Satranç ustası bir gezginin yolu İran’a düşmüş. Orada halktan öğrenmiş ki zamanın İran Şahı, satranç oynamayı çok severmiş. Seyyah da madem öyle, ben de gideyim, sarayın kapısından içeri girebilirsem Şahla oynarız demiş.

Adam içeri girmiş. Şah gezgini huzura çağırıp “Mademki sen satrancı çok iyi biliyorsun, o hâlde, bu oyunda beni yenersen ben de seni, sarayımda uzun süre misafir ederim.” demiş. Ve oynamışlar. Oyun sonunda da Şah, mat olmuş.

Şah, adamın yüzüne bakıp “Şimdi dile benden ne dilersen. Bugüne kadar senin gibi güzel satranç oynayanı hiç görmedim.
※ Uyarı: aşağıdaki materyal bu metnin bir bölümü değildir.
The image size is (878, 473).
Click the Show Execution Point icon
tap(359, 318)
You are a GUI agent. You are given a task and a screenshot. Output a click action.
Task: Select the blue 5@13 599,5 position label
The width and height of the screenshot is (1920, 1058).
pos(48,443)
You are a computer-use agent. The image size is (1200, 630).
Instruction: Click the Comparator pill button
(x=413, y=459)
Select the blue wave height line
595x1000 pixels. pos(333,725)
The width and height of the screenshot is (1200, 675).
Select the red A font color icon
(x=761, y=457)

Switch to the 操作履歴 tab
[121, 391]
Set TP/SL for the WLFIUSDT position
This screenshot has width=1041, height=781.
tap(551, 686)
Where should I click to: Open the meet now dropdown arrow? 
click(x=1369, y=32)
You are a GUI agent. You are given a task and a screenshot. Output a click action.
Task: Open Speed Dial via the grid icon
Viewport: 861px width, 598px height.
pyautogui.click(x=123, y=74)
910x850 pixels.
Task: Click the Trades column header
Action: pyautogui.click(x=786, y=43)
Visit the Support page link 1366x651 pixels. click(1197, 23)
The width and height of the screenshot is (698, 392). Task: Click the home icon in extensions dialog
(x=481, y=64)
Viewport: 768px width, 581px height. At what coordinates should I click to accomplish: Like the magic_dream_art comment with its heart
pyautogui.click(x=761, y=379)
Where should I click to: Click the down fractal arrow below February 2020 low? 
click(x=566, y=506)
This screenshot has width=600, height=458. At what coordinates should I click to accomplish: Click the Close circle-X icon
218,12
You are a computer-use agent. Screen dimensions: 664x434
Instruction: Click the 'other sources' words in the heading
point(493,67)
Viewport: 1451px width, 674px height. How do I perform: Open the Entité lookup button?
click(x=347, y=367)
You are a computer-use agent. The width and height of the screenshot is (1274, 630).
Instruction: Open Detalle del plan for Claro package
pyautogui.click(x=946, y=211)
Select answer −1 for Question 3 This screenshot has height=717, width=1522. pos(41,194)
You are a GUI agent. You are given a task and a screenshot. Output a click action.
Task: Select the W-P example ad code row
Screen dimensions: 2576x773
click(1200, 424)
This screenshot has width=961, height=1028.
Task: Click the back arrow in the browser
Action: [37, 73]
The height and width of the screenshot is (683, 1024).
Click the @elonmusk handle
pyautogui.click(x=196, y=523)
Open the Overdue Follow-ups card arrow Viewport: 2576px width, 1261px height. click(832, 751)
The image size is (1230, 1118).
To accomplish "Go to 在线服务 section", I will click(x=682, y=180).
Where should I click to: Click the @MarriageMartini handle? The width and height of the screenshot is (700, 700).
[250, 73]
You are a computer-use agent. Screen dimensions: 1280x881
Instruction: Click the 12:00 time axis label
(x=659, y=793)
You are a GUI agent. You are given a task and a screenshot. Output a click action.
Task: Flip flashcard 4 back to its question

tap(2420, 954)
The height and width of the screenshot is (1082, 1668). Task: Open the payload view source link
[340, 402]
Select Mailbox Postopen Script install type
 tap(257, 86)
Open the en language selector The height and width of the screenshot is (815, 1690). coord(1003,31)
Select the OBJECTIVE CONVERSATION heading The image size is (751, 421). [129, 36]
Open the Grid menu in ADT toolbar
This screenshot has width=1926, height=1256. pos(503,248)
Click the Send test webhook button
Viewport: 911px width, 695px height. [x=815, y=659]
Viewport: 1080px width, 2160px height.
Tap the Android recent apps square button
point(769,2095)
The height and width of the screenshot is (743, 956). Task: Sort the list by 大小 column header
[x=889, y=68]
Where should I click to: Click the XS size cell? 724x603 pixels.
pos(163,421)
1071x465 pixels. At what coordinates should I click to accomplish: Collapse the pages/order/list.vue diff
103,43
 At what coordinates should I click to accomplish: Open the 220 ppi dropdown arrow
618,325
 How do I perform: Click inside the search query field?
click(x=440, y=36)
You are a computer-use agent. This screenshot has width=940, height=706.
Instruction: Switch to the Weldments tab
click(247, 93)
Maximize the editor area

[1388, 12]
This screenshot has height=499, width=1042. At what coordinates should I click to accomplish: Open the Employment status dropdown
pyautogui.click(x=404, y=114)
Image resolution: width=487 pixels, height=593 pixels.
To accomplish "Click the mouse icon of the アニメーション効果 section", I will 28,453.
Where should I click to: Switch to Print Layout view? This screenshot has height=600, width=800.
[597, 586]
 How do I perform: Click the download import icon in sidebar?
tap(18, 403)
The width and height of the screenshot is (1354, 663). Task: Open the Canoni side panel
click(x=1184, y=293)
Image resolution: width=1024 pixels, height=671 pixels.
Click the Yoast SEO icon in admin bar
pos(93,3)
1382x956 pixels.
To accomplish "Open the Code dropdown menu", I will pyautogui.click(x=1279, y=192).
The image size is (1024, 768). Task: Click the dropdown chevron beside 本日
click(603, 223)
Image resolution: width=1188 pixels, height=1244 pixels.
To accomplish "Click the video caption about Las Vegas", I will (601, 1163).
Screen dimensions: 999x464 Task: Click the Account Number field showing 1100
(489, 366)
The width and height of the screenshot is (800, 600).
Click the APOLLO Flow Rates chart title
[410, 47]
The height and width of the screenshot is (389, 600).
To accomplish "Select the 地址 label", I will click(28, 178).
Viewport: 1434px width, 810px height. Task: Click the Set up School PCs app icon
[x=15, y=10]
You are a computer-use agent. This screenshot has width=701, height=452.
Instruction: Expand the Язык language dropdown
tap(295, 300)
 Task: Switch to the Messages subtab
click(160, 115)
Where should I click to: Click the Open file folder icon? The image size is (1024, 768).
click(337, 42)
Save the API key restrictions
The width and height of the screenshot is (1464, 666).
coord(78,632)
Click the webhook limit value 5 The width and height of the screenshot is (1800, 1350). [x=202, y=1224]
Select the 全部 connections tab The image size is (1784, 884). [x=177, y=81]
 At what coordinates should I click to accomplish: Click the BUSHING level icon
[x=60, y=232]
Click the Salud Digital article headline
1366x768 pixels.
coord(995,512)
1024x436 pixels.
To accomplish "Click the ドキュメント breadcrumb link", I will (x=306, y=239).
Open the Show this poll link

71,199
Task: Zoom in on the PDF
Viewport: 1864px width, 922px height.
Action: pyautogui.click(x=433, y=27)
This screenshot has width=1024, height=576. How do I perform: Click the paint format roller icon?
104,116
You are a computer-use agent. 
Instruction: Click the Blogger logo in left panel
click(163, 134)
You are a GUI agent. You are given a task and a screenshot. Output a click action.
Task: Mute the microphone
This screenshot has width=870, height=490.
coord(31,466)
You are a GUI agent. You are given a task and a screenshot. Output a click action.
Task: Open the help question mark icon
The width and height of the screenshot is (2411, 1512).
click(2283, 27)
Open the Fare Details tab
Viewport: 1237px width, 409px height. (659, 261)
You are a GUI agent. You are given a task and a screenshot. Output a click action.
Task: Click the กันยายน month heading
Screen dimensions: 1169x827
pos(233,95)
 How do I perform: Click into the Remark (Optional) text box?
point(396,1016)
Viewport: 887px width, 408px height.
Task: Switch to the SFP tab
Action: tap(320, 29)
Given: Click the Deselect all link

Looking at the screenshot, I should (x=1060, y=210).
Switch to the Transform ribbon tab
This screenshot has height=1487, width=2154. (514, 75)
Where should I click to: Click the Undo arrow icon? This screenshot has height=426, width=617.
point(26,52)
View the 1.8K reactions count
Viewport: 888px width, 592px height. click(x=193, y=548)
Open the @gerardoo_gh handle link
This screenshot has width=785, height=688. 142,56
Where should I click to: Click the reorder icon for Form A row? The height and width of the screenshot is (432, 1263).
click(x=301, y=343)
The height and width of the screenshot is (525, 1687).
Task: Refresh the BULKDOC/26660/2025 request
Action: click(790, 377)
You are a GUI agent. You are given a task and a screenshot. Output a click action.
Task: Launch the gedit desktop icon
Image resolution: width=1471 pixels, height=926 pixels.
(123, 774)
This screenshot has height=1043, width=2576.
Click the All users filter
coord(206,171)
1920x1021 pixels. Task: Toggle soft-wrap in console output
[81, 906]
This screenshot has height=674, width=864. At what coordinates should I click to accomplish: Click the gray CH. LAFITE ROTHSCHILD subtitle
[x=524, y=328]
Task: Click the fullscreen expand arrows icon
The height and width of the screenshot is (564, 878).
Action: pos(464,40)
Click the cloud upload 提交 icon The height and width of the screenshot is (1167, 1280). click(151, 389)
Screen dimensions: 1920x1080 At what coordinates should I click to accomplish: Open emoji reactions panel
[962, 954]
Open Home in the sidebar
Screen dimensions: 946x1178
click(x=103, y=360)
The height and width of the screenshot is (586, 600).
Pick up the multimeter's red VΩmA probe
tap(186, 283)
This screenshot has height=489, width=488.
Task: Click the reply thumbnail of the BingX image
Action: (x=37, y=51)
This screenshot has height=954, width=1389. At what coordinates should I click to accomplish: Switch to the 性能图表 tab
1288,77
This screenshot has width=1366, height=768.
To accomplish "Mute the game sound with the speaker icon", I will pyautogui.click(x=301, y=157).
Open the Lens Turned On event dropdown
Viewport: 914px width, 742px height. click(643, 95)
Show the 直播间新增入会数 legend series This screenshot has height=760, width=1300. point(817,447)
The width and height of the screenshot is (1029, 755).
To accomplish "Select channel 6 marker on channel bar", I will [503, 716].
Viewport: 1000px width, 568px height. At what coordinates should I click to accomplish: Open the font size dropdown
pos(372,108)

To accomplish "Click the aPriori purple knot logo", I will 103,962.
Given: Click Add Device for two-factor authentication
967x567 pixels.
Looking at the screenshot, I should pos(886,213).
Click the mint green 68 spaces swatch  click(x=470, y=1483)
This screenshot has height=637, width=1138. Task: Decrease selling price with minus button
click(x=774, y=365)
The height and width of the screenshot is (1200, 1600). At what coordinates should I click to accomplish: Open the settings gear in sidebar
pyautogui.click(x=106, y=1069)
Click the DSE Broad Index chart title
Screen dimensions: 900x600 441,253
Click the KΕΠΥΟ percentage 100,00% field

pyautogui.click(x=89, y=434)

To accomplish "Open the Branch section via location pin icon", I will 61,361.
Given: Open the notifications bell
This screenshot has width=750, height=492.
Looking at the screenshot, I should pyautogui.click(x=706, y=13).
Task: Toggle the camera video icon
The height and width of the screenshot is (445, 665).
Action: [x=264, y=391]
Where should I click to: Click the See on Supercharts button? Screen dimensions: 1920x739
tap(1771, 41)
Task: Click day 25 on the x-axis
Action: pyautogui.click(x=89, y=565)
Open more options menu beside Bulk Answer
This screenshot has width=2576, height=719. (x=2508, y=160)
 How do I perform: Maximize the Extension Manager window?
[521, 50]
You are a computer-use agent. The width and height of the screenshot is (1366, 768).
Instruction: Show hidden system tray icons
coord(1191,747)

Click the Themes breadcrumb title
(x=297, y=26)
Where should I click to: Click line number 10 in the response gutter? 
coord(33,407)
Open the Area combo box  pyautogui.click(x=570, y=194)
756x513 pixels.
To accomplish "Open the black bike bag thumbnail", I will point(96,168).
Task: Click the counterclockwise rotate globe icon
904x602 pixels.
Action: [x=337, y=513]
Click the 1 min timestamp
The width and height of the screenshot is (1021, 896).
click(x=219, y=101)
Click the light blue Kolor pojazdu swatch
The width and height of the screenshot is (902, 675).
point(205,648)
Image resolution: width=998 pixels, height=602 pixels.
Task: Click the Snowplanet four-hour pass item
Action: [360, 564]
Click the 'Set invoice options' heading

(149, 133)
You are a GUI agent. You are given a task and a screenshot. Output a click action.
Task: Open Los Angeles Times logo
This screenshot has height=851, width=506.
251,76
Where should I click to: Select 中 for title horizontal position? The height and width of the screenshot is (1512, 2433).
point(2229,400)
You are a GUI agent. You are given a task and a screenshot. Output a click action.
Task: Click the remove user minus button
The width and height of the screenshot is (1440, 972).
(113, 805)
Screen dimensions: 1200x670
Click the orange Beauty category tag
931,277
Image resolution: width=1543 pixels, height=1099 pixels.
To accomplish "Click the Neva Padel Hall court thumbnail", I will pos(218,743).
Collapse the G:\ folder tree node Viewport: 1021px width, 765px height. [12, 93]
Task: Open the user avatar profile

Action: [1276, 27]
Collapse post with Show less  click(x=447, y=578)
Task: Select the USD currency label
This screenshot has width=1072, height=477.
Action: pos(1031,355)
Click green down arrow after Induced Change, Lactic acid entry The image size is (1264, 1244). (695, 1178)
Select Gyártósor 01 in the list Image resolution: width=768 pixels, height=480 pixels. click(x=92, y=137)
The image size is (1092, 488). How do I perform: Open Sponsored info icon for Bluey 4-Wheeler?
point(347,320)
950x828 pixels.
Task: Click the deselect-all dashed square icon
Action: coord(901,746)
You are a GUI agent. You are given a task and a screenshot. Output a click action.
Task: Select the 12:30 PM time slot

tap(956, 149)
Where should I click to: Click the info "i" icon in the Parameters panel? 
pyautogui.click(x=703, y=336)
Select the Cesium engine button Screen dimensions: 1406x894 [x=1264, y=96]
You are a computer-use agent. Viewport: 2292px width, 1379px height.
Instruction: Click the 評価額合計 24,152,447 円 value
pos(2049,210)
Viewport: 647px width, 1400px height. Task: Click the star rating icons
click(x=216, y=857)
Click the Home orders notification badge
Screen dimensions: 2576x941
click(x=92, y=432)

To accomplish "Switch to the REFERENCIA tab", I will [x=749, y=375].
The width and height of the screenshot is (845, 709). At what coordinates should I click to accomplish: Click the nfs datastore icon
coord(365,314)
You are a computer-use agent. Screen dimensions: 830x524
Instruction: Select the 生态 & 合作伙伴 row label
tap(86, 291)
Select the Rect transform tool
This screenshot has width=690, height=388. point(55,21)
Sen, sana vereceğim hediyeyi çoktan hak ettin.” demiş.

Şah, vezirini çağırıp “Üstada bir kese altın getirip ver.” der ve bunun üzerine seyyah da, “Şah’ım bağışla beni,” deyip cebinden küçük bir kemik çıkarır. “Ben bir kese altın istemiyorum. Ben sadece bu kemiğin ağırlığınca altın istiyorum.” der ve kemiği Vezir’e verir. Şah da bu arada Vezir’ine, “Sen hem kemiğin ağırlığınca hem de ayrıca bir kese de altın ver.” Dedikten sonra Vezir’i hazineye gönderir.

Vezir, hazinede terazinin bir kefesine kemiği; diğer kefesine de altınları koyar. Ama koyduğu altınlar, kemiğin ağırlığına bir türlü eşit olmaz. Hazinede ne kadar altın varsa hepsini koyup tartar. Ama kemik, koyduğu altınların hepsinden ağır gelir. Şaşkınlığını gizleyemeyen Vezir, “Bunda bir iş var,” deyip doğruca Şah’ın huzuruna gider. Ve kulağına der ki “Şah’ım, bu kemik, hazinedeki tüm altınların hepsinden ağır geliyor. Ne yapmamı emredersiniz?”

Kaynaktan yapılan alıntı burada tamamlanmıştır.